“This has been a testing time for our country and our party. We’re nearly there. We’re almost ready to start a new chapter and build that brighter future.
But before we can do that, we have to finish the job in hand. As I say, I don’t tour the bars and engage in the gossip – but I do make time to speak to colleagues, and I have a great team in the Whips’ Office. I also have two excellent PPSs.
And I have heard very clearly the mood of the parliamentary party. I know there is a desire for a new approach – and new leadership – in the second phase of the Brexit negotiations – and I won’t stand in the way of that.

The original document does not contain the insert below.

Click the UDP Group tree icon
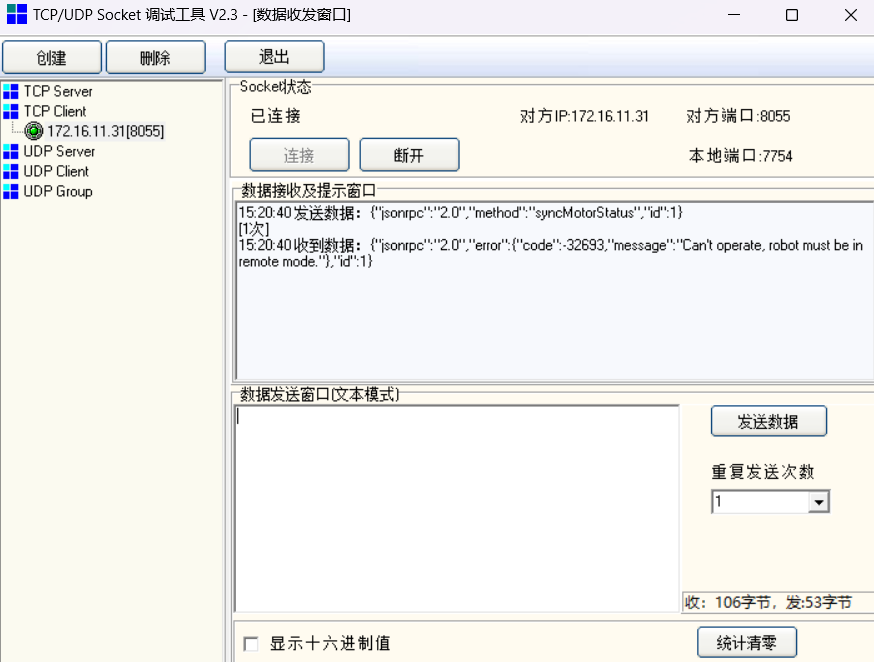 coord(11,191)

I know some people are worried that if you vote for the Withdrawal Agreement, I will take that as a mandate to rush on into phase two without the debate we need to have. I won’t – I hear what you are saying. But we need to get the deal through and deliver Brexit.
[…]
I am prepared to leave this job earlier than I intended in order to do what is right for our country and our party. I ask everyone in this room to back the deal so we can complete our historic duty – to deliver on the decision of the British people and leave the European Union with a smooth and orderly exit.”

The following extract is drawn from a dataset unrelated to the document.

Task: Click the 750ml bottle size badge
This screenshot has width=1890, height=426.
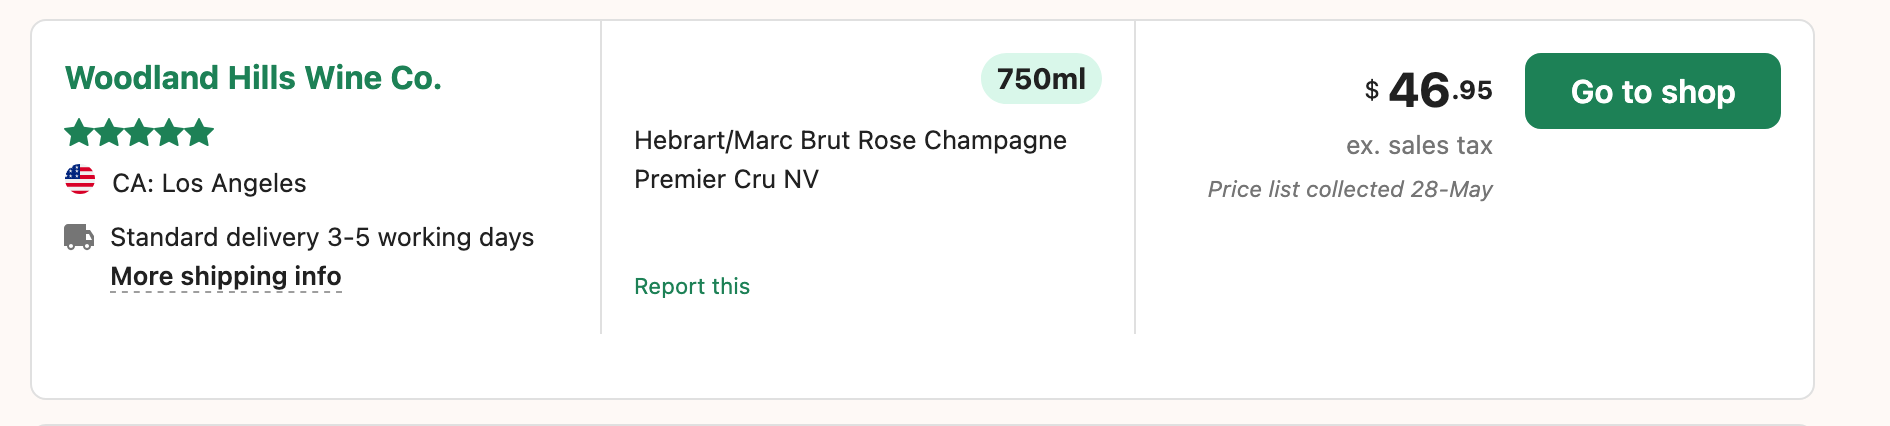Action: pyautogui.click(x=1041, y=79)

So there we have it. With the above words, the Prime Minister told this afternoon’s meeting of the 1922 Committee that if her deal is approved, she will not stay for the next phase of Brexit, ie for the future relationship negotiations.
Her promise doesn’t contain a firm date, but it’s a distinct advance on her previously vague assurances not to lead the Conservative Party into a 2022 general election, while failing to rule out fighting an election in any other year. After passing a deal, that second phase of Brexit negotiations would have to start fairly soon, though, so it’s not open-ended.

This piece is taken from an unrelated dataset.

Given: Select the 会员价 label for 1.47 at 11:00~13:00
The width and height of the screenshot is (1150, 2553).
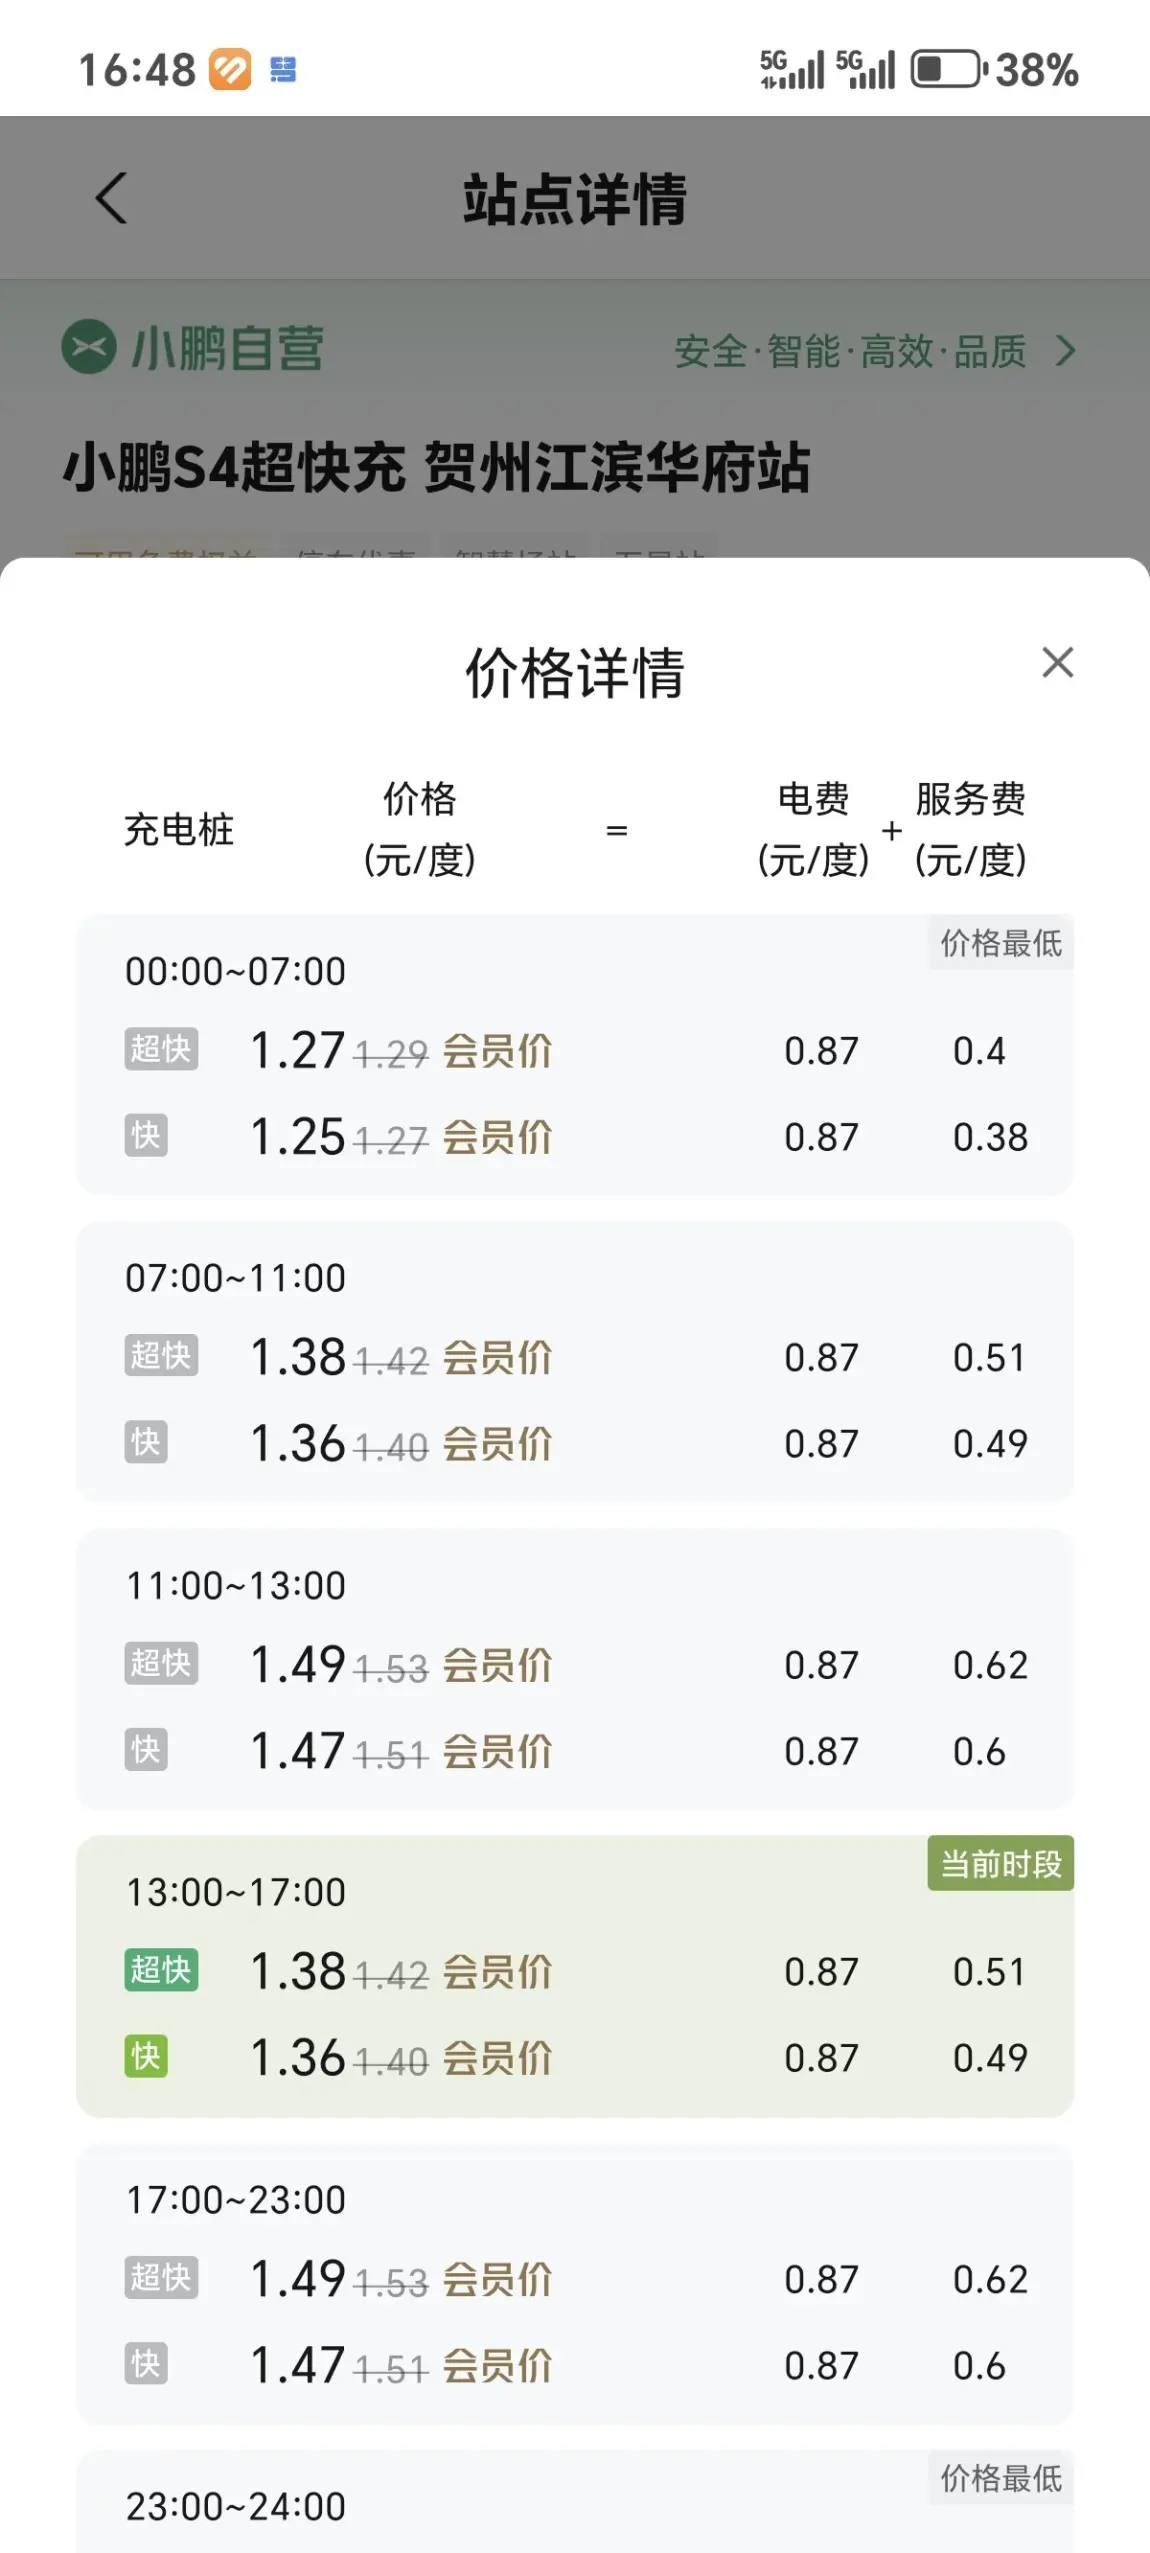Looking at the screenshot, I should pyautogui.click(x=497, y=1752).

Crucially, of course, it’s a pledge conditional on winning a new ‘Meaningful Vote’ on her deal. All of her time in office, all her work in politics, has come to this: promising to resign as the last lever available to her to try to secure her plan.
It’s a momentous decision, even if it isn’t a surprising one. We know that plenty of MPs had made clear her departure was a required condition for backing the deal, and it’s reported that at least a couple immediately responded to her pledge by agreeing to lend their support in return.
Two things still aren’t clear. First, if John Bercow will even allow another vote on the deal – given that he is growing ever more addicted to flagrantly conflicting decisions on when he honours or disregards the rules of the Commons.
And second, if he doesn’t – or if the deal is defeated again – what are May’s intentions with regard to the leadership then? Her resignation has become a carrot with which to coax her MPs, but could staying on really now be a viable stick with which to threaten them? It’s increasingly hard to imagine.